Awesome. That's terrific color. And then just following up on Chris' questions about the new kind of wholesale profile. So can you just confirm, I mean, is there any holding period risk? I mean, wholesale prices or vehicle prices would have moved very sharply?

J
Jantoon Reigersman
executive

Yes, very good question. The answer is -- I mean, minimal is the short answer. And so really, the idea is -- we -- it's not us wanting to become like a wholesaler or it's not us wanting to arbitrage the market or things like that. That's not what we're good at. This is really focused on initially enabling -- having the infrastructure in place to enable TC+ growth from a trade-in perspective. And then as a positive side effect of that is we have a lot of customers asking for inventory. So great. So then all the inventory that flows out of the TC+ trade-ins, then obviously, we can obviously offset to these customers, and then it's a win-win for everybody.

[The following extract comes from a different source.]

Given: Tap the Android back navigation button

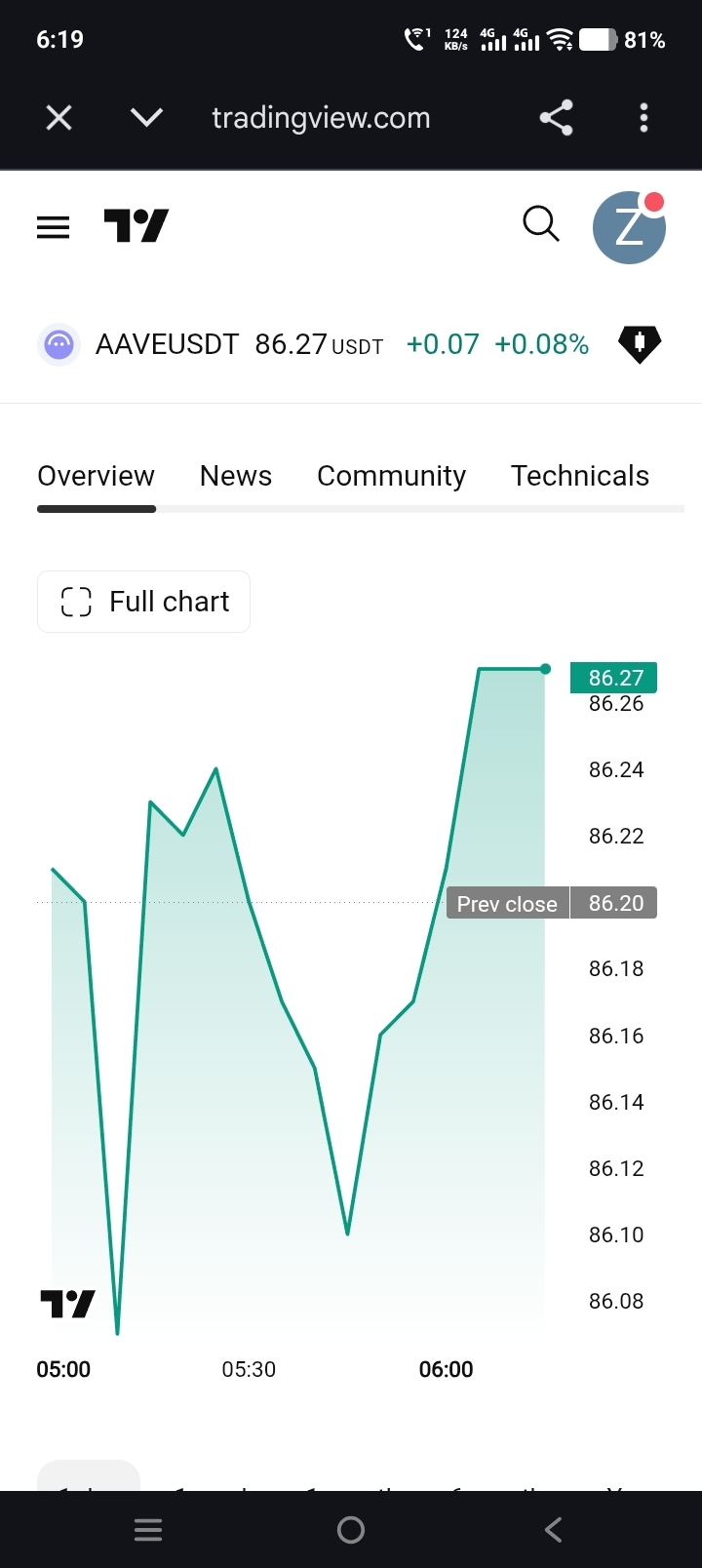Looking at the screenshot, I should point(553,1530).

But the idea really is no, we don't want to take any inventory risk. We don't want to hold any inventory. That's not our business, and it's not really enough. You have to in terms of paper holding because you technically are holding inventory for a very short period of time as you transit the paperwork because there's no other way, but it's really to just enable TC+ flow. And obviously, it helps our dealer network to have access to inventory. But so yes, so I would not assume any inventory risk from our side, and we're not arbitraging any of these prices. So we're pretty much dealing at one price that we already have pretty much fixed on the back end.

Operator

That concludes the question-and-answer session. I would like to turn the call back over to Jantoon for closing remarks.

J
Jantoon Reigersman
executive

Great. Awesome. I would like to thank everybody for taking the time to participate on our call today. I also want to thank the team for all their herculean efforts. We have many exciting initiatives in the works, and the evolving team culture is a testament to all the right changes we have made. We keep making progress with gratitude to the team. Thank you. And as I like to close off a lot of our letters to infinity and beyond.

Operator

The conference has now concluded. Thank you for attending today's presentation. You may now disconnect.